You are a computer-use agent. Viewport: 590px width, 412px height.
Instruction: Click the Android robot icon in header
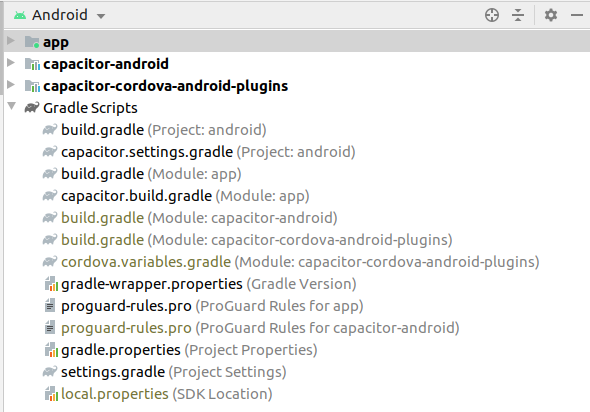click(x=20, y=15)
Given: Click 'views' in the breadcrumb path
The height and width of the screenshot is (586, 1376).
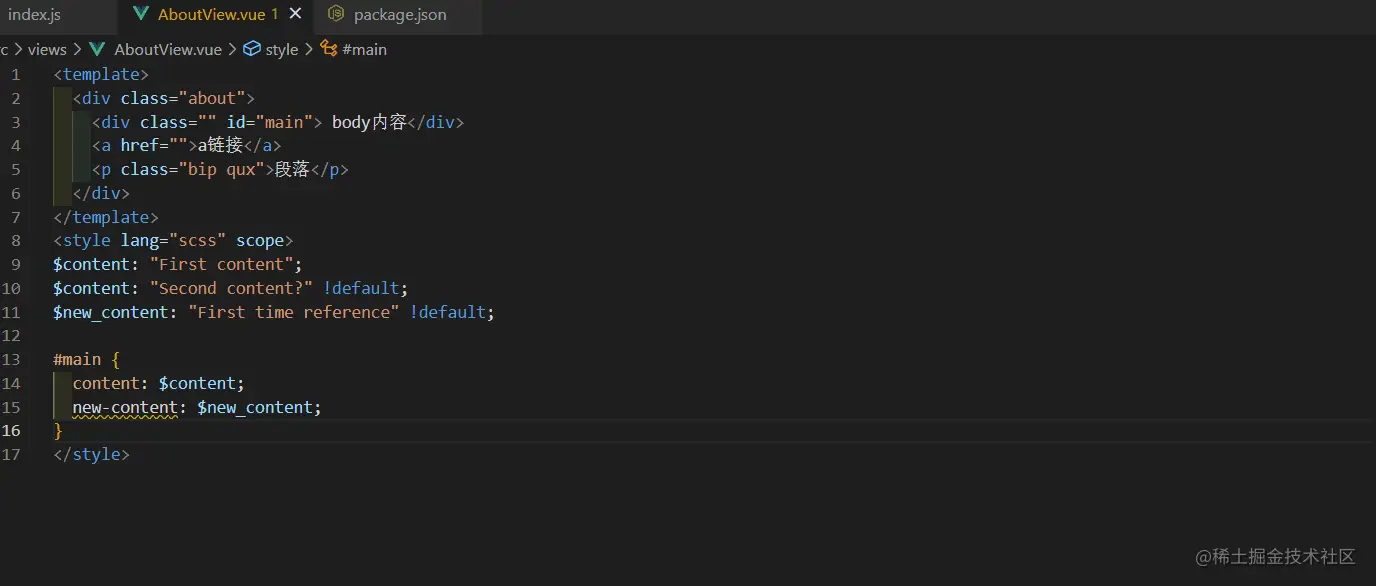Looking at the screenshot, I should point(47,49).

++++++++++

• [Problem description]: Take every line of the material and copy it exactly, leaving out the pictures.

• [Response area]:
You are a computer-use agent. Viewport: 590px width, 412px height.
Instruction: Click the Android robot icon in header
click(x=20, y=15)
Given: Click 'views' in the breadcrumb path
The height and width of the screenshot is (586, 1376).
Looking at the screenshot, I should point(47,49).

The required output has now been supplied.